AIOLOS基因在成熟B淋巴细胞的分化和增殖控制中起着重要作用。先前的研究表明,AIOLOS表达失调与人类患者的成人B细胞急性淋巴细胞白血病(ALL)和慢性淋巴细胞白血病有关。然而,AIOLOS在儿童B细胞前体(BCP)-ALL中的功能尚未完全了解。在本研究中,将Nalm-6细胞分为三组:未转染对照组(UT)、慢病毒载体对照组(Lenti-Mock)和AIOLOS过表达组(Lenti-AIOLOS)。通过慢病毒转导构建Lenti-AIOLOS Nalm-6细胞,随后进行细胞增殖测定、细胞周期分析和凋亡测定,以评估AIOLOS对Nalm-6细胞体外增殖、细胞周期分布和凋亡的影响。
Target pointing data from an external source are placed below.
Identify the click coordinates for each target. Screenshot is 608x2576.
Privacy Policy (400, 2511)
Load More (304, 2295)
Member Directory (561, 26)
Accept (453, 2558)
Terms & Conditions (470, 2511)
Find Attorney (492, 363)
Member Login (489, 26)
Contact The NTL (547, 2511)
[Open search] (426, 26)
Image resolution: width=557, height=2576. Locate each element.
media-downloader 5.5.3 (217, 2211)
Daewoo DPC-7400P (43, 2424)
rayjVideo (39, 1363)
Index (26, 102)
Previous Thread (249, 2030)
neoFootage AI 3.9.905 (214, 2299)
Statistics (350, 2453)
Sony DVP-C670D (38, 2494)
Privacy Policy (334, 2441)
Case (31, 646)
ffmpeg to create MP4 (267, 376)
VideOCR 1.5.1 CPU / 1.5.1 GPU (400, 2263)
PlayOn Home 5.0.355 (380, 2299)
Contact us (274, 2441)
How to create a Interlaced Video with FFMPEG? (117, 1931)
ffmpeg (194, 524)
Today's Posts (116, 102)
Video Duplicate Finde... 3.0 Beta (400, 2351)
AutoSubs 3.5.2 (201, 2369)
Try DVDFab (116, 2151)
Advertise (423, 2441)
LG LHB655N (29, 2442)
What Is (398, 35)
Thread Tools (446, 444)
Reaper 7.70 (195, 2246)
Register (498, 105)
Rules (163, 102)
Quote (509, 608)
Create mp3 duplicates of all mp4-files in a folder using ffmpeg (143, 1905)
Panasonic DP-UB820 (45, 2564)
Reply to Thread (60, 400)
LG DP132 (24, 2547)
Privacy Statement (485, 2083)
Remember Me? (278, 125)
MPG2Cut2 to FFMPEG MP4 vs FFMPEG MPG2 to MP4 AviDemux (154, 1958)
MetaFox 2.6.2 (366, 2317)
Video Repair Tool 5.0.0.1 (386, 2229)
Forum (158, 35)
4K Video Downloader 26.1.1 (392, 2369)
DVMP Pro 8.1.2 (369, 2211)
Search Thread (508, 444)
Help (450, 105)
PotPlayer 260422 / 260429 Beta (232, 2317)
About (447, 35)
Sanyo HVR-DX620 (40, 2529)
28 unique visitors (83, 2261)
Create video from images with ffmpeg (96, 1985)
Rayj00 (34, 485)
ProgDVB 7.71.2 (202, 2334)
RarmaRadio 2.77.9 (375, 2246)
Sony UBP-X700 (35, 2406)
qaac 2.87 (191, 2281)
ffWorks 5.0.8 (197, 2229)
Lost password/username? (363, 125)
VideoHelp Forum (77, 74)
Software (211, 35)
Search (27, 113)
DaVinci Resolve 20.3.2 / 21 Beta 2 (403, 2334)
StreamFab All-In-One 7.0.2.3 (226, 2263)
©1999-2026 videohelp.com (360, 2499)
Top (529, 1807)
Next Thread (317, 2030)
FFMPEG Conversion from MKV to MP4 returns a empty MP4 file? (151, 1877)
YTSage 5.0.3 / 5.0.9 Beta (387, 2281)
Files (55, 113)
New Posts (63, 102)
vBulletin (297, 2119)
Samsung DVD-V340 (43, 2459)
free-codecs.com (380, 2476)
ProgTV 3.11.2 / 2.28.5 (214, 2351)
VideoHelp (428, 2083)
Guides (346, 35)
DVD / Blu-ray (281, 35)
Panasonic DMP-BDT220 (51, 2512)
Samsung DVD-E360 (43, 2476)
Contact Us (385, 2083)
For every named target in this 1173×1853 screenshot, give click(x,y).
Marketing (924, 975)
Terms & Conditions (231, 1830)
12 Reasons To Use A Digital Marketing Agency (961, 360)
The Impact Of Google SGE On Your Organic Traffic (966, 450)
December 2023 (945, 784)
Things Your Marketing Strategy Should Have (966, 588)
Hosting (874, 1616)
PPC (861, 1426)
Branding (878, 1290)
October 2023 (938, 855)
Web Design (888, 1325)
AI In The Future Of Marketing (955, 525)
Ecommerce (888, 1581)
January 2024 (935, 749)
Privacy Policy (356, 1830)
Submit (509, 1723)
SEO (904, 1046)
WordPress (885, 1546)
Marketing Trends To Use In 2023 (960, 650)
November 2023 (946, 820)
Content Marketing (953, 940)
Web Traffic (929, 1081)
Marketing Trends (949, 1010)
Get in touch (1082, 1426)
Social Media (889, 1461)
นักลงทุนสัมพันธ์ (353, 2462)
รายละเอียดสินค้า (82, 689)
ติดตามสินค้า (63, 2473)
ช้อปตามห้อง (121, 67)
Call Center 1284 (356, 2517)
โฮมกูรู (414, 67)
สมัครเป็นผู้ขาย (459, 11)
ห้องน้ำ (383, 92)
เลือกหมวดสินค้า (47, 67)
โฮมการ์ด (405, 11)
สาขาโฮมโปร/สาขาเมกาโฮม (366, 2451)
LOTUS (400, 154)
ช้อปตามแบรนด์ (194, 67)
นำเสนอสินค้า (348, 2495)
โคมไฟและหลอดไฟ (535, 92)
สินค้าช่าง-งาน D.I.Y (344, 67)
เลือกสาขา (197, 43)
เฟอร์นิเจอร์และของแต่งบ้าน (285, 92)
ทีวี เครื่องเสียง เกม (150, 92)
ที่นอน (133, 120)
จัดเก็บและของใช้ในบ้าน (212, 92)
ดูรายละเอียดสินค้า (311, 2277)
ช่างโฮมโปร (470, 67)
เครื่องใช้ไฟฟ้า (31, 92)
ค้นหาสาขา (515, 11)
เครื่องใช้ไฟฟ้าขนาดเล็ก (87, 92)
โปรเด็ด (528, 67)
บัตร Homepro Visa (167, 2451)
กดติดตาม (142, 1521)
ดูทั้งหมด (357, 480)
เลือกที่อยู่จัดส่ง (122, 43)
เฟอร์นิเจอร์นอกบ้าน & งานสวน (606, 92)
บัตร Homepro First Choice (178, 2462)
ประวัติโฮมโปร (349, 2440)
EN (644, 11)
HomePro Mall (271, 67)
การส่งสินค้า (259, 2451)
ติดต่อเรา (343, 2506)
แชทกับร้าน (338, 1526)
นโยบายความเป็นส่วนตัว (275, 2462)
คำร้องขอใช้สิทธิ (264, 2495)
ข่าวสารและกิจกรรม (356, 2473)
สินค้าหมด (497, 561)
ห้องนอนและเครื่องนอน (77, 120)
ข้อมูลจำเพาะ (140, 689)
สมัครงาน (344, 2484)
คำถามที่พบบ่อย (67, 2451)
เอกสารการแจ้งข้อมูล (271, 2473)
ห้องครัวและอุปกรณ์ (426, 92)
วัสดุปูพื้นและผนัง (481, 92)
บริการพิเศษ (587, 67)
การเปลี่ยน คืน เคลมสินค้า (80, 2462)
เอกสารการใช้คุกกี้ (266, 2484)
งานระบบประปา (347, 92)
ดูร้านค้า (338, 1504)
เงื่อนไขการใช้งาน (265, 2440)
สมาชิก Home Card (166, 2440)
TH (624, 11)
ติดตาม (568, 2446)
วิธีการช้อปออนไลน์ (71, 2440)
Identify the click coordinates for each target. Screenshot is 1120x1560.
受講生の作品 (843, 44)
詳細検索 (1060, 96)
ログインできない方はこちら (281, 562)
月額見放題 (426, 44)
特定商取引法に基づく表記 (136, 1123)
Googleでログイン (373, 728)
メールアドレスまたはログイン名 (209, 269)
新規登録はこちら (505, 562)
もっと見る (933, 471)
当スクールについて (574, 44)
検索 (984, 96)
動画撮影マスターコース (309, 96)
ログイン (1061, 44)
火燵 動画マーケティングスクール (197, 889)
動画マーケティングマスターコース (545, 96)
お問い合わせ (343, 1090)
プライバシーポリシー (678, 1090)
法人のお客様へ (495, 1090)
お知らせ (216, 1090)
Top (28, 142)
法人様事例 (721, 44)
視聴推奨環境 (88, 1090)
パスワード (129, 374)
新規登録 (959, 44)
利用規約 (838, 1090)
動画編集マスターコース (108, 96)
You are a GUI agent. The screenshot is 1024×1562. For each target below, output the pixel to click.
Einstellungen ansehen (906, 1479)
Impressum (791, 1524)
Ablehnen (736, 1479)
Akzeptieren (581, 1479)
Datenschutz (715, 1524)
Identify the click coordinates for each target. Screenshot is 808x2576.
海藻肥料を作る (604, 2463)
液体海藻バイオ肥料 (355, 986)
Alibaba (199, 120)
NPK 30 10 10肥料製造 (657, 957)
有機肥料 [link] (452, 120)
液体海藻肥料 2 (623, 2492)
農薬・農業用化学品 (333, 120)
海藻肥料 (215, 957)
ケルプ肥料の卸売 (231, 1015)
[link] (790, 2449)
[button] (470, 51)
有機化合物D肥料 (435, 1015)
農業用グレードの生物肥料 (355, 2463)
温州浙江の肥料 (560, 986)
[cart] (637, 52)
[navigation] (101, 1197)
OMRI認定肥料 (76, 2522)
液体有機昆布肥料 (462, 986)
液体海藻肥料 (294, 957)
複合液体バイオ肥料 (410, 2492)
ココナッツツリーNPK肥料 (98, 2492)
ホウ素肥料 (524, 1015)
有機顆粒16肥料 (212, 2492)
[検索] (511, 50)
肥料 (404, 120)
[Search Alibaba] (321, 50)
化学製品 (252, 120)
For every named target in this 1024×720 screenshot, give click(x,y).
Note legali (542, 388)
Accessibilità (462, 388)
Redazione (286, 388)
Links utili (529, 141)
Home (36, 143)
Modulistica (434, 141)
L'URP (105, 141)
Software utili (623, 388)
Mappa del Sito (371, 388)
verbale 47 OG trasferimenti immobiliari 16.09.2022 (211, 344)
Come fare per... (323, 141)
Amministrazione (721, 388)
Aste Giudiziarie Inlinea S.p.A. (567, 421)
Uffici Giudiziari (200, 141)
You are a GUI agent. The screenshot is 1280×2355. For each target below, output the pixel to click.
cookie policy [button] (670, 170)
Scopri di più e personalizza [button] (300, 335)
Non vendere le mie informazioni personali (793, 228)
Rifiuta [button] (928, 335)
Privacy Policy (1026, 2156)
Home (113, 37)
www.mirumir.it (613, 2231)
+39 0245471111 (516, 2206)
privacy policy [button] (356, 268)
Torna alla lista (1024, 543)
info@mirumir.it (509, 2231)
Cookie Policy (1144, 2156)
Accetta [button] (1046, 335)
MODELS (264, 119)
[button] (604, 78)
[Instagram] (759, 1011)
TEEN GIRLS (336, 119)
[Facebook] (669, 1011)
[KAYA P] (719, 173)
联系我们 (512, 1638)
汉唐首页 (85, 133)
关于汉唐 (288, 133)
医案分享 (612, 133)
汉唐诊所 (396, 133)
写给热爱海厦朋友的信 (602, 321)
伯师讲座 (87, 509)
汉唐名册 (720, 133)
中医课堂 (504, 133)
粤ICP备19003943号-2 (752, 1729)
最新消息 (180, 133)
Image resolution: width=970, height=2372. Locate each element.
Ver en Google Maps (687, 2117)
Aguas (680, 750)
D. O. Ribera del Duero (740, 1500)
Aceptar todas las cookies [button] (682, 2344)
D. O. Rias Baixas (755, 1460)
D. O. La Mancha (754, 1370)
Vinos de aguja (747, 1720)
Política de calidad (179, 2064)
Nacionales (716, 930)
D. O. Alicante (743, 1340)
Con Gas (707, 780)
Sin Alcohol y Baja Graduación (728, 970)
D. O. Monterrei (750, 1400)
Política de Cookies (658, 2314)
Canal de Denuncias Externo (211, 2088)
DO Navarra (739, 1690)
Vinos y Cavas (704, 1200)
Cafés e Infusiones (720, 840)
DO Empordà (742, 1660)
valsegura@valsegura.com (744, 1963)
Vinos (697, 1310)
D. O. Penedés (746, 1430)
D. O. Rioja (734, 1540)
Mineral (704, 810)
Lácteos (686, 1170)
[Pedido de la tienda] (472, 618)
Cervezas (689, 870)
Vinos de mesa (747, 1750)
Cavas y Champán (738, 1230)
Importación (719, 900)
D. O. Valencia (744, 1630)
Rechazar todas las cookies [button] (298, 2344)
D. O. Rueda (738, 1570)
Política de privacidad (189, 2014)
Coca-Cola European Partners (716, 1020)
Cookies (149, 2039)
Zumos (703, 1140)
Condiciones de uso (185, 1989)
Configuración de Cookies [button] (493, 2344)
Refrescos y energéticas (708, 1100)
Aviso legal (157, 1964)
此外,通过定量逆转录-聚合酶链反应和蛋白质印迹分析,研究了与凋亡和细胞周期相关的基因以及转录因子IKZF1和NF-κB的表达水平。结果显示,与UT组细胞相比,Lenti-AIOLOS组Nalm-6细胞在第8天的增殖率降低了16%(P>0.05)。在第10天,降低幅度达到峰值,为29%(P<0.05)。Nalm-6细胞在G0/G1期的比例从70.4%(UT)增加到84.1%(Lenti-AIOLOS)(P<0.01),S期细胞从20.3%(UT)减少到11.7%(Lenti-AIOLOS)(P<0.01)。与Lenti-Mock组(17.00%)或UT组(19.05%)相比,AIOLOS转染的Nalm-6细胞中总凋亡细胞显著减少(10.75%)(P<0.01)。特别是,各组晚期凋亡细胞百分比之间的差异显著(2.85%对7.95%;P<0.01)。此外,AIOLOS的过表达导致BCL-2上调,CCND3、BAX、IKZF1和NF-κB下调。未检测到C-MYC和P27的变化。我们的研究结果表明,慢病毒介导的AIOLOS在Nalm-6细胞中的过表达可在体外抑制细胞增殖、抑制细胞凋亡并使细胞周期停滞在G0/G1期。